* **The problem**:
Rewrite all the records below, replacing every "Select" with "Choose" and changing nothing else. Leave the pictures out of your answer.

* **Supplied records**:

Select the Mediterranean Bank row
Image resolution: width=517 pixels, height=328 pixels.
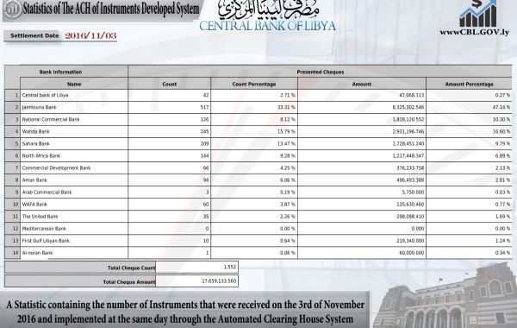pyautogui.click(x=259, y=229)
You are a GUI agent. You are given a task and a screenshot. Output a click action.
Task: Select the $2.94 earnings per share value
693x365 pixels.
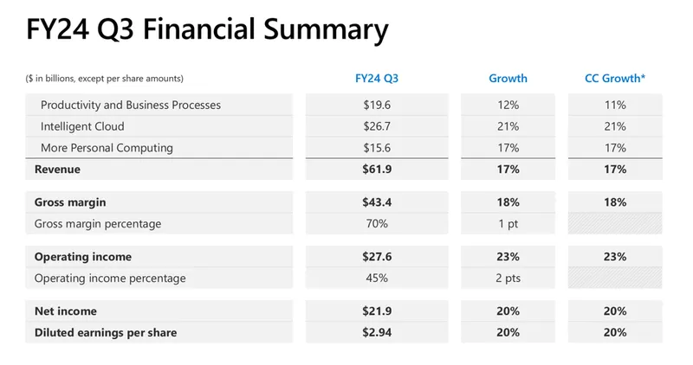click(x=376, y=332)
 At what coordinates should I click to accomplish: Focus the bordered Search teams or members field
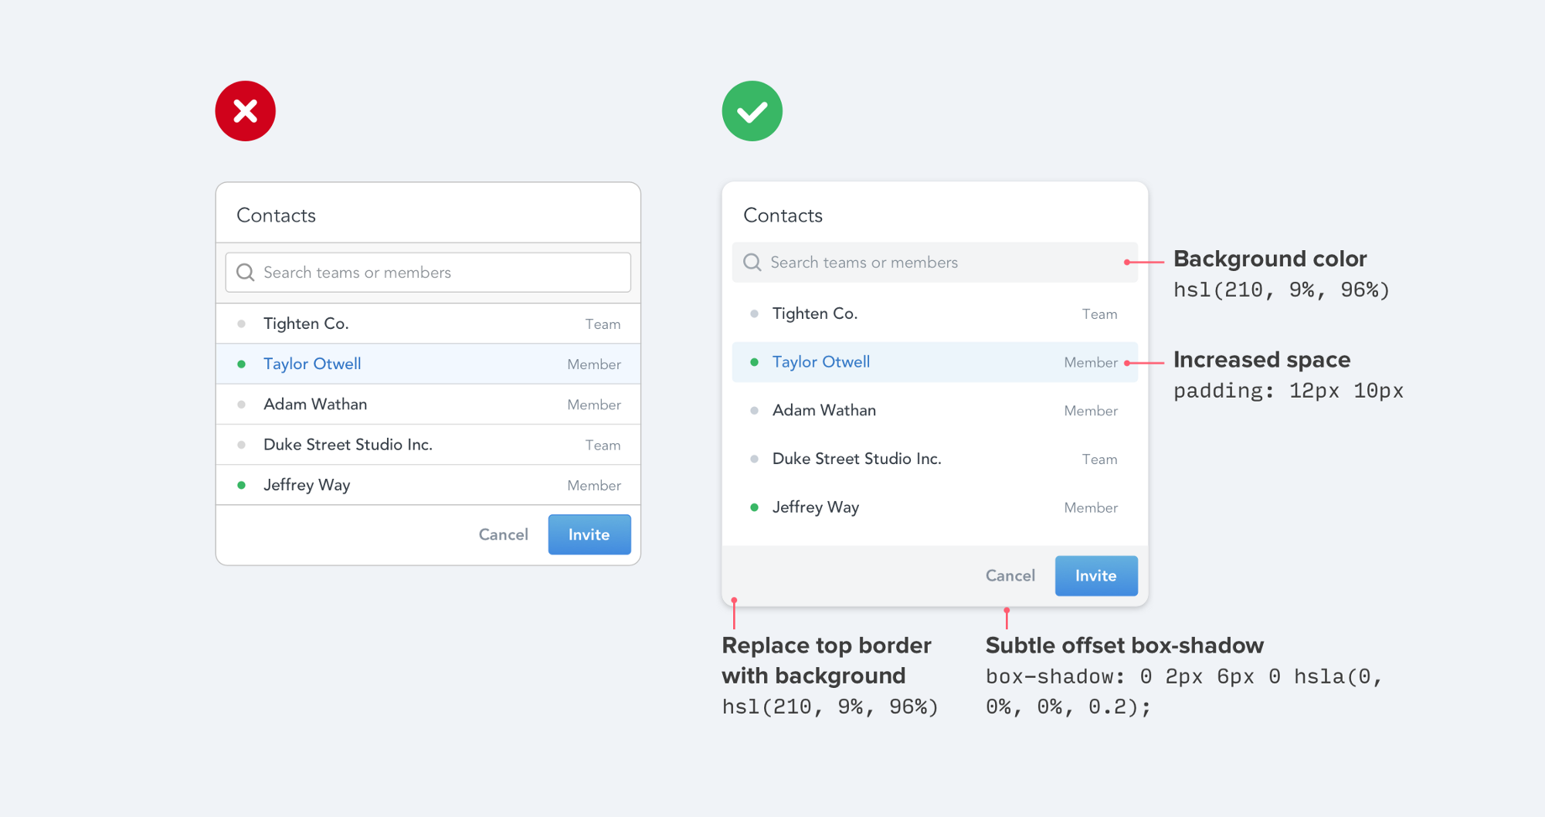tap(428, 273)
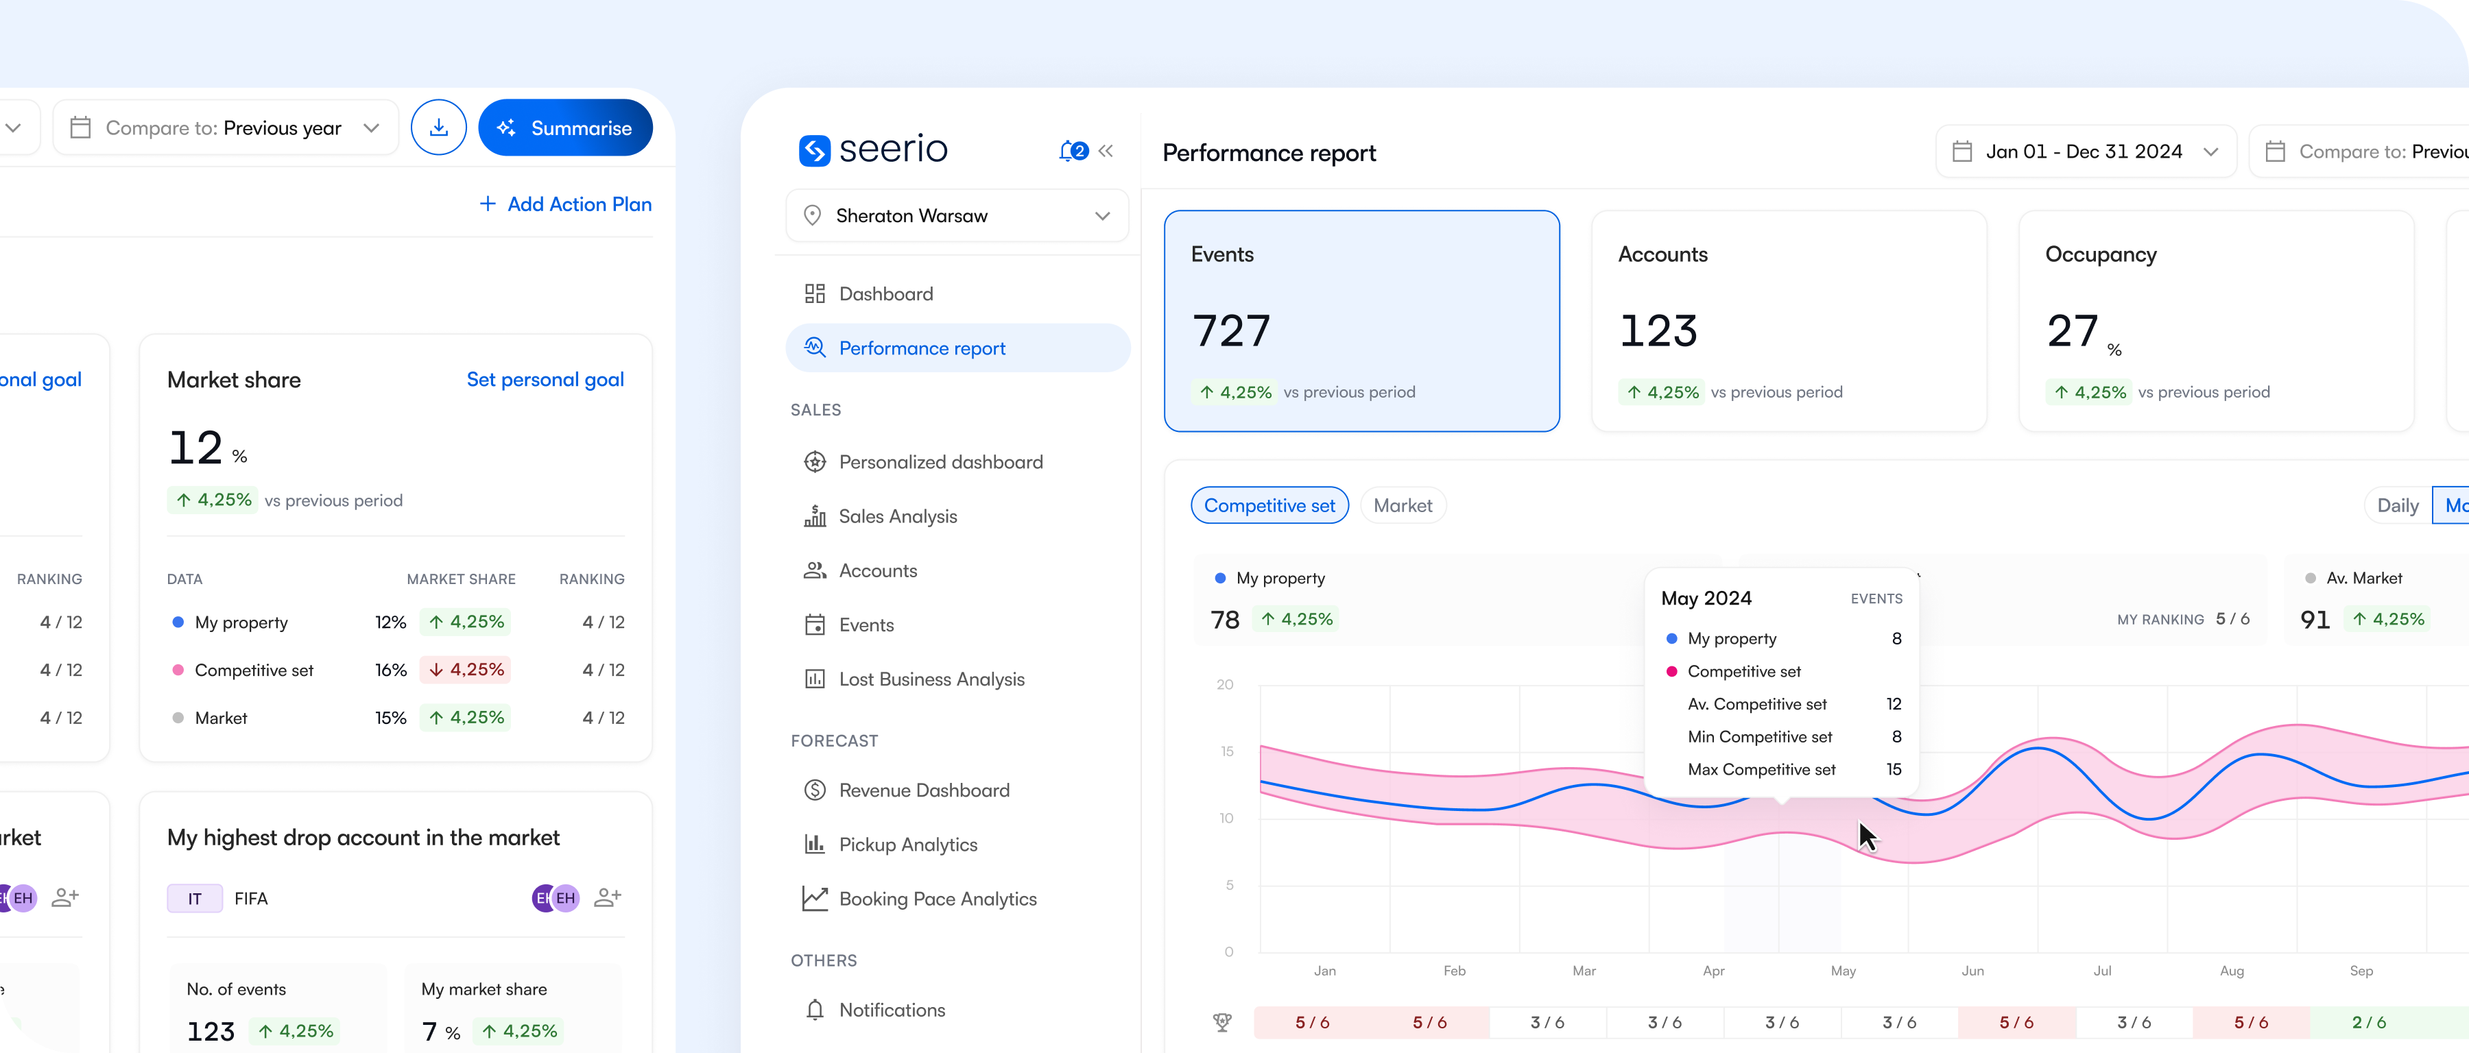The width and height of the screenshot is (2469, 1053).
Task: Click the blue My property legend dot
Action: click(1219, 578)
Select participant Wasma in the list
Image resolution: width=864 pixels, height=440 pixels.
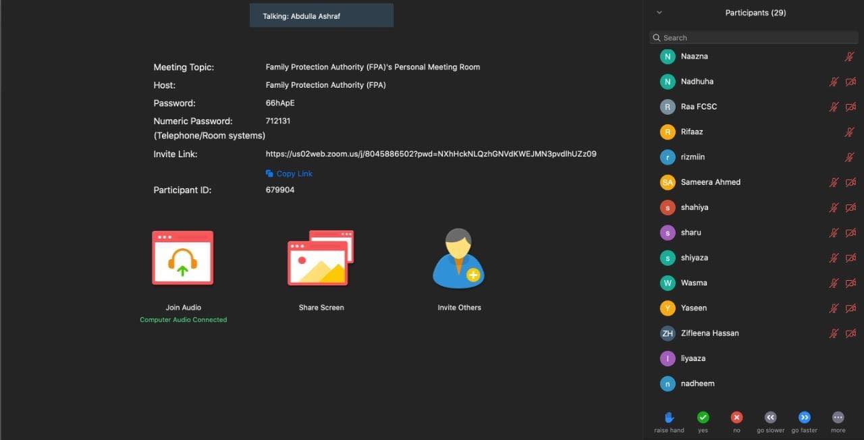[x=694, y=283]
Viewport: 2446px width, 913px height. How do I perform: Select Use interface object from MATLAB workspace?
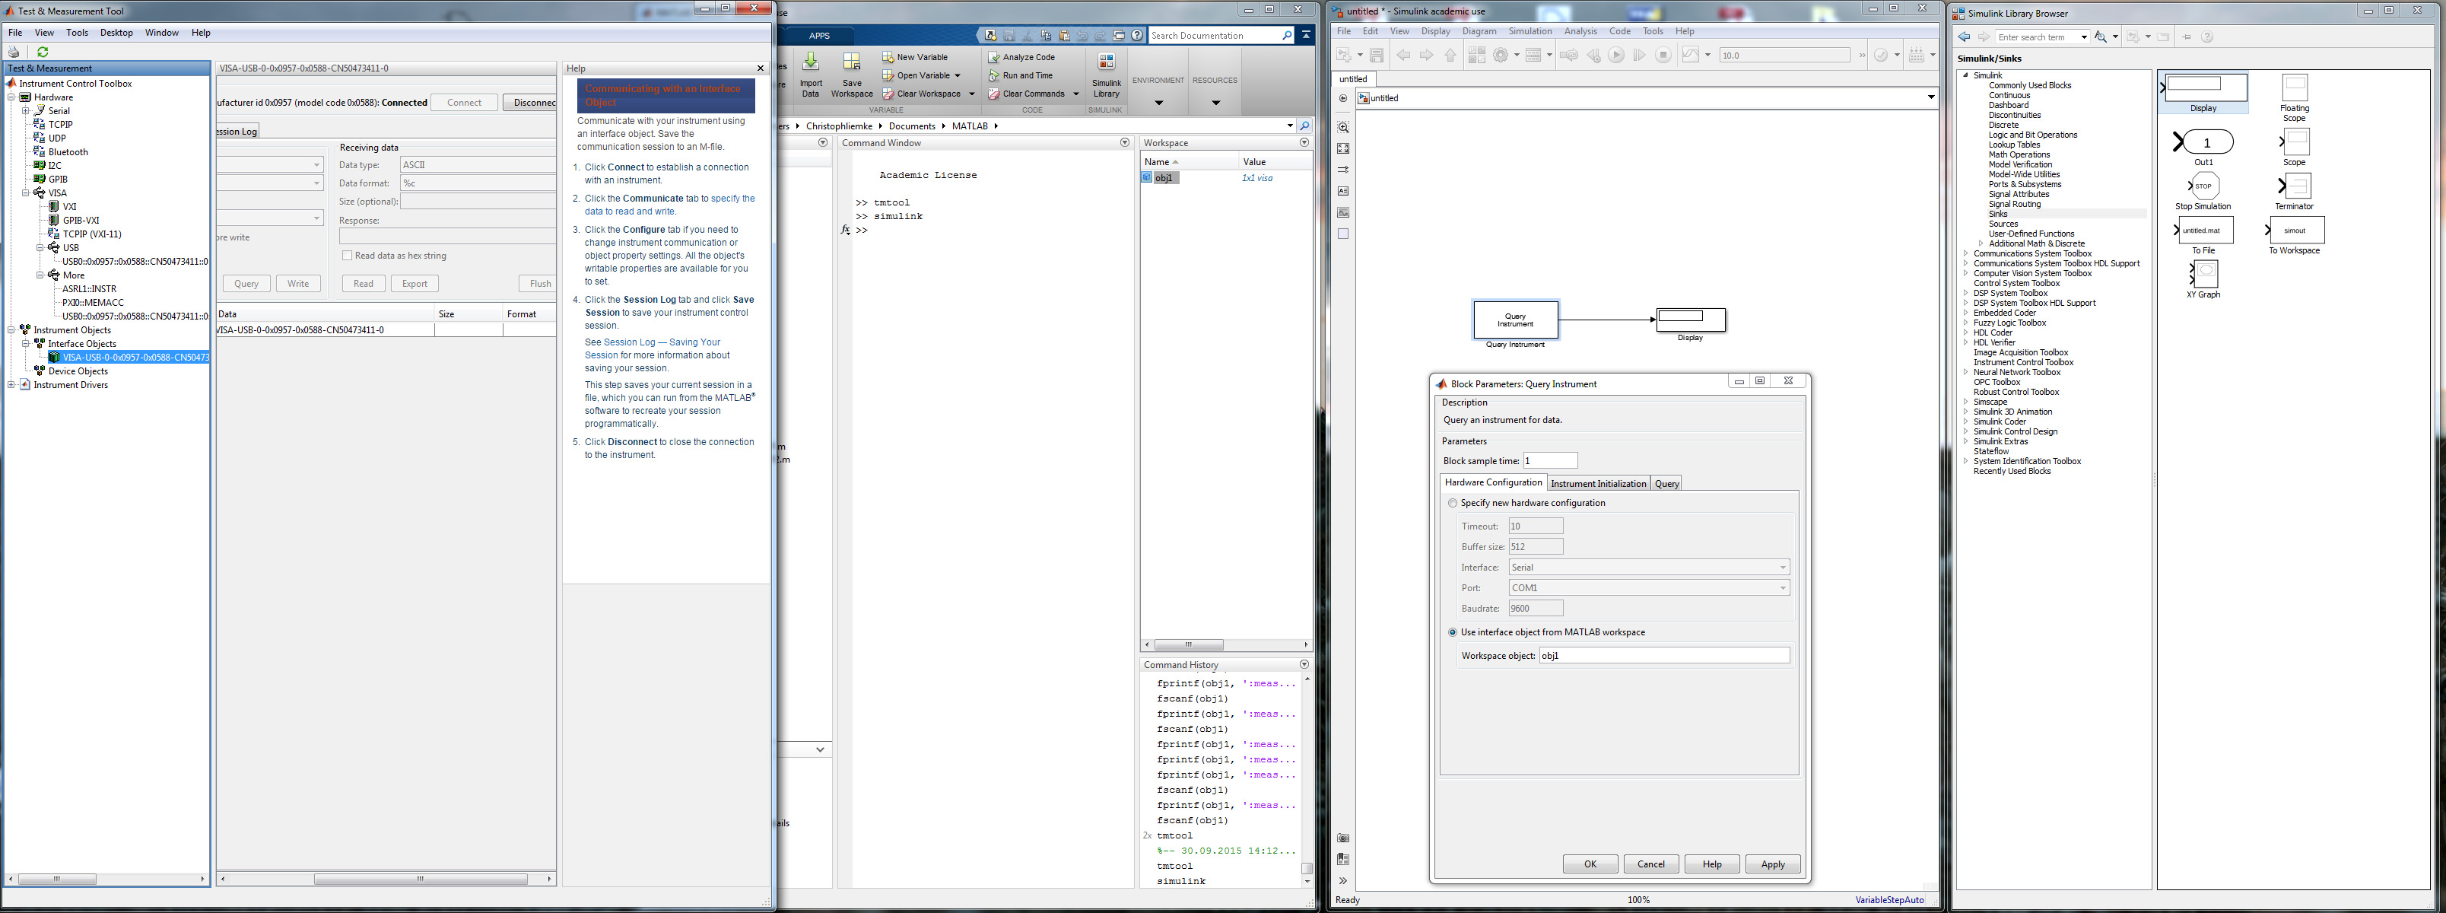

* **Response to this task**:
Choose the Mediterranean Bank row
Image resolution: width=517 pixels, height=328 pixels.
pyautogui.click(x=259, y=229)
You are a GUI agent. You are given a task and a screenshot. Output a click action.
Task: Choose the $2.94 earnings per share value
693x365 pixels.
click(x=376, y=332)
 At what coordinates should I click to accomplish: Focus the bordered Search teams or members field
tap(428, 273)
The width and height of the screenshot is (2469, 1053).
Task: Click the blue My property legend dot
Action: click(1219, 578)
Choose participant Wasma in the list
Image resolution: width=864 pixels, height=440 pixels.
[x=694, y=283]
Viewport: 2446px width, 913px height. How do I perform: Choose Use interface object from MATLAB workspace?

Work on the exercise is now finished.